# INSTRUCTIONS TO FOLLOW:
Look through the entries below and extract exactly the lines from the one containing "Task: Click the" through the one containing "The height and", ends included.

# EXCERPTED DATA:
----------------------------------------
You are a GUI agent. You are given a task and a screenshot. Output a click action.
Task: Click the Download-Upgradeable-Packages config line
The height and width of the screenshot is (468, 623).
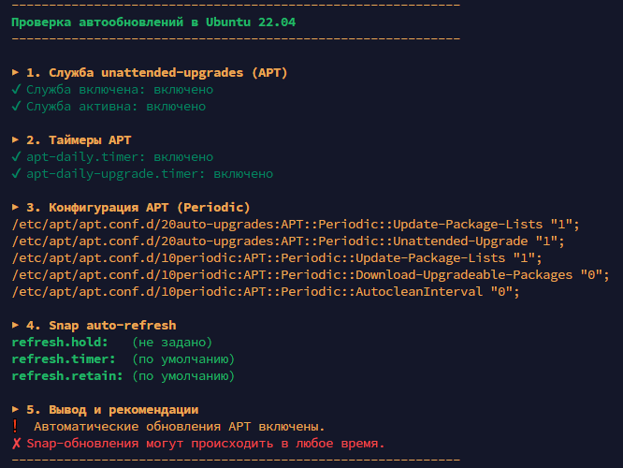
----------------------------------------
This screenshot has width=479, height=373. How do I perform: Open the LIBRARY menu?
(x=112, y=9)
----------------------------------------
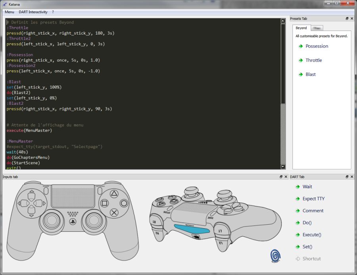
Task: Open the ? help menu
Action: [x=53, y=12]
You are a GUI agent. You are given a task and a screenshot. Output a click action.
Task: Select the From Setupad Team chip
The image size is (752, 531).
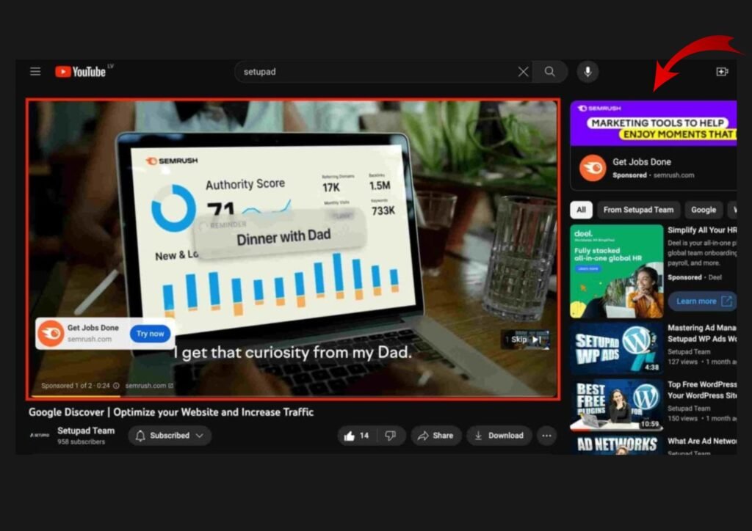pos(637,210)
----------------------------------------
# ANSWER AREA:
Task: Click the Download-Upgradeable-Packages config line
The height and width of the screenshot is (468, 623).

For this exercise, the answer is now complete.